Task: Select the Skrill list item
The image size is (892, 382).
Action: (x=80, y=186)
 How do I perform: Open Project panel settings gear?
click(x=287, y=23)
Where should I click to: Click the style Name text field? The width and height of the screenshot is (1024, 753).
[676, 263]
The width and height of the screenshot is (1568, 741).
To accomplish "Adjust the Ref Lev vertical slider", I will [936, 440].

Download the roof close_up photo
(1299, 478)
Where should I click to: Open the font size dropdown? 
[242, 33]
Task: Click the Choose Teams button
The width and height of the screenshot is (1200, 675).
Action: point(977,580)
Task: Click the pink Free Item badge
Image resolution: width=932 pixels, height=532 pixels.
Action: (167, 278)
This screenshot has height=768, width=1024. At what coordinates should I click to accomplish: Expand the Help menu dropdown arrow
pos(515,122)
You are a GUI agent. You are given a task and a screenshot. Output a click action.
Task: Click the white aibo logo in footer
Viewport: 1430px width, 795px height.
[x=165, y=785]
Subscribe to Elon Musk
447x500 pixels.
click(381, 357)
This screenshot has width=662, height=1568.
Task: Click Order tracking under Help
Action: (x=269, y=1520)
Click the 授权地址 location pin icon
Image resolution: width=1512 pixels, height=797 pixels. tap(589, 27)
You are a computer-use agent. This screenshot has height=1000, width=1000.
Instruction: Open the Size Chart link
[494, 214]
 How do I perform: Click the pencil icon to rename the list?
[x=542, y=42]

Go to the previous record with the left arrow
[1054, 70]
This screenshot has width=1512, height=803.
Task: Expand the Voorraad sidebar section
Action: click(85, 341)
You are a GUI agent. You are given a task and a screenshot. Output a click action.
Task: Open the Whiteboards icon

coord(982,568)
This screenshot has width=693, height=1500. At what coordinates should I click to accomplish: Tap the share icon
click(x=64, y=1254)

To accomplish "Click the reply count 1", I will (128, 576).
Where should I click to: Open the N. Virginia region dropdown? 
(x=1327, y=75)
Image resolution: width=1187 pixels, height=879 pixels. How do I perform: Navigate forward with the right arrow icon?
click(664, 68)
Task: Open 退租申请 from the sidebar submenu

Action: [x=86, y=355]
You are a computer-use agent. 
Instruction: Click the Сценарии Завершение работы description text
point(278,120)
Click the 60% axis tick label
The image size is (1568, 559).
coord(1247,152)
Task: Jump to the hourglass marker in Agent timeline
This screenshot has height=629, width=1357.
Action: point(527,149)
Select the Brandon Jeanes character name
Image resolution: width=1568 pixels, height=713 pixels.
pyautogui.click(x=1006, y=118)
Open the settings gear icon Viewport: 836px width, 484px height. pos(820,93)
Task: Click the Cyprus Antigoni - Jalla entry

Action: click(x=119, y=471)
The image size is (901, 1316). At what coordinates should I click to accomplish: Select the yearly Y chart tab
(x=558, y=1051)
——————
Please reproduce all of the material above word for word.

Task: Select the Skrill list item
The image size is (892, 382).
Action: (x=80, y=186)
 How do I perform: Open Project panel settings gear?
click(x=287, y=23)
Where should I click to: Click the style Name text field? The width and height of the screenshot is (1024, 753).
[676, 263]
The width and height of the screenshot is (1568, 741).
To accomplish "Adjust the Ref Lev vertical slider", I will [936, 440].

Download the roof close_up photo
(1299, 478)
Where should I click to: Open the font size dropdown? 
[242, 33]
Task: Click the Choose Teams button
The width and height of the screenshot is (1200, 675).
Action: point(977,580)
Task: Click the pink Free Item badge
Image resolution: width=932 pixels, height=532 pixels.
Action: (167, 278)
This screenshot has height=768, width=1024. At what coordinates should I click to accomplish: Expand the Help menu dropdown arrow
pos(515,122)
You are a GUI agent. You are given a task and a screenshot. Output a click action.
Task: Click the white aibo logo in footer
Viewport: 1430px width, 795px height.
[x=165, y=785]
Subscribe to Elon Musk
447x500 pixels.
click(381, 357)
This screenshot has width=662, height=1568.
Task: Click Order tracking under Help
Action: (x=269, y=1520)
Click the 授权地址 location pin icon
Image resolution: width=1512 pixels, height=797 pixels. tap(589, 27)
You are a computer-use agent. This screenshot has height=1000, width=1000.
Instruction: Open the Size Chart link
[494, 214]
 How do I perform: Click the pencil icon to rename the list?
[x=542, y=42]

Go to the previous record with the left arrow
[1054, 70]
This screenshot has width=1512, height=803.
Task: Expand the Voorraad sidebar section
Action: click(85, 341)
You are a GUI agent. You are given a task and a screenshot. Output a click action.
Task: Open the Whiteboards icon

coord(982,568)
This screenshot has width=693, height=1500. At what coordinates should I click to accomplish: Tap the share icon
click(x=64, y=1254)

To accomplish "Click the reply count 1", I will (128, 576).
Where should I click to: Open the N. Virginia region dropdown? 
(x=1327, y=75)
Image resolution: width=1187 pixels, height=879 pixels. How do I perform: Navigate forward with the right arrow icon?
click(664, 68)
Task: Open 退租申请 from the sidebar submenu

Action: [x=86, y=355]
You are a computer-use agent. 
Instruction: Click the Сценарии Завершение работы description text
point(278,120)
Click the 60% axis tick label
The image size is (1568, 559).
coord(1247,152)
Task: Jump to the hourglass marker in Agent timeline
This screenshot has height=629, width=1357.
Action: point(527,149)
Select the Brandon Jeanes character name
Image resolution: width=1568 pixels, height=713 pixels.
pyautogui.click(x=1006, y=118)
Open the settings gear icon Viewport: 836px width, 484px height. pos(820,93)
Task: Click the Cyprus Antigoni - Jalla entry

Action: click(x=119, y=471)
The image size is (901, 1316). At what coordinates should I click to accomplish: Select the yearly Y chart tab
(x=558, y=1051)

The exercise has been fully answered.